APA/EPA/FRANCK ROBICHON

Am Donnerstag, dem 16. Juli, verabschiedete das japanische Unterhaus die heftig umstrittenen Gesetze zum erweiterten Einsatz der japanischen Selbstverteidigungsstreitkräfte. Dem war am Mittwoch ein Votum im Ausschuss für Frieden und Sicherheit vorausgegangen. Beide Abstimmungen gewann die Regierungskoalition aus LDP (Liberaldemokratische Partei) und der Komeito-Partei. Vor allem bei der Abstimmung am Mittwoch kam es dabei zu dramatischen Szenen, als Abgeordnete der Opposition den Ausschussvorsitzenden Yazukazu Hamada umringten, um ihn an der Fortführung der Sitzung und später an der Durchführung der Abstimmung zu hindern.

Wochenlange Proteste

Die Beratung der Gesetze im Diet, dem japanischen Parlament, wird seit Wochen von Protesten vor dem Gebäude begleitet. Am Donnerstag versammelten sich trotz Regens etwa 60.000 bis 100.000 Protestierende im Regierungsviertel. Heftiger Gegenwind kam auch von den Hochschullehrern, von denen nahezu 10.000 eine Petition unterzeichnet hatten, in der die Gesetze als Verfassungsbruch bezeichnet werden.

Besonders ins Gewicht fällt dabei der Widerstand von Verfassungsrechtlern, von denen 90 Prozent das Gesetz als verfassungswidrig bezeichnen. Bei einer Anhörung in einem Parlamentsausschuss hinsichtlich Verfassungsfragen war ausgerechnet der von der LDP eingeladene Jurist Yasuo Haseba mit dem Gesetzesentwurf hart ins Gericht gegangen. Mit dieser Art von Gesetzen werde die Verfassung entwertet, weil man in Zukunft per Gesetzgebungsverfahren im Prinzip jeden Verfassungsparagrafen auf dem Wege der Neuinterpretation abändern könne.

Die Gesetze werden von 65 Prozent der Bevölkerung abgelehnt.

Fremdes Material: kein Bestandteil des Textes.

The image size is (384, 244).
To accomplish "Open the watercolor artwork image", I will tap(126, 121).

Die Popularität der Regierung Abe hat unter der Debatte stark gelitten und fiel in einer Umfrage erstmals unter 40 Prozent. Ebenfalls erstmals ist die Zahl derjenigen, die die Regierung insgesamt negativ beurteilen größer als die Zahl derer, die ihr positiv gegenüberstehen.

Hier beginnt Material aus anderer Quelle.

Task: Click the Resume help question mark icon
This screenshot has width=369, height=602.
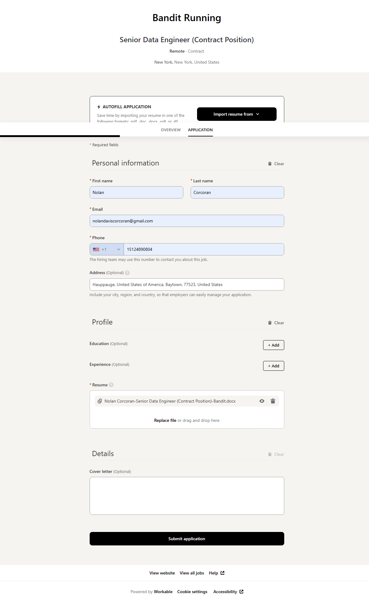Action: 111,385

Selbstverteidigung erlaubt

Die Reform gilt als Neuinterpretation von Artikel 9 der pazifistischen japanischen Nachkriegsverfassung. Dieser verbietet den Einsatz von Gewalt, Ausnahme ist nur Selbstverteidigung bei einem direkten Angriff auf Japan. In Zukunft soll nun die logistische Unterstützung verbündeter, vor allem amerikanischer Truppen erlaubt werden. Kampfeinsätze außerhalb des Staatsgebietes sollen hingegen nicht erlaubt sein, außer wenn das Überleben Japans gefährdet ist. Was aber letztlich eine Gefahr für das Überleben Japans darstellt, ist eine Definitionsfrage. Die Regierung versteht darunter zum Beispiel die Gefährdung der japanischen Energieversorgung mit Öl und Gas aus dem Nahen Osten. Grauzonen gibt es viele, Hinweise zur Interpretation liefert die Regierung nicht.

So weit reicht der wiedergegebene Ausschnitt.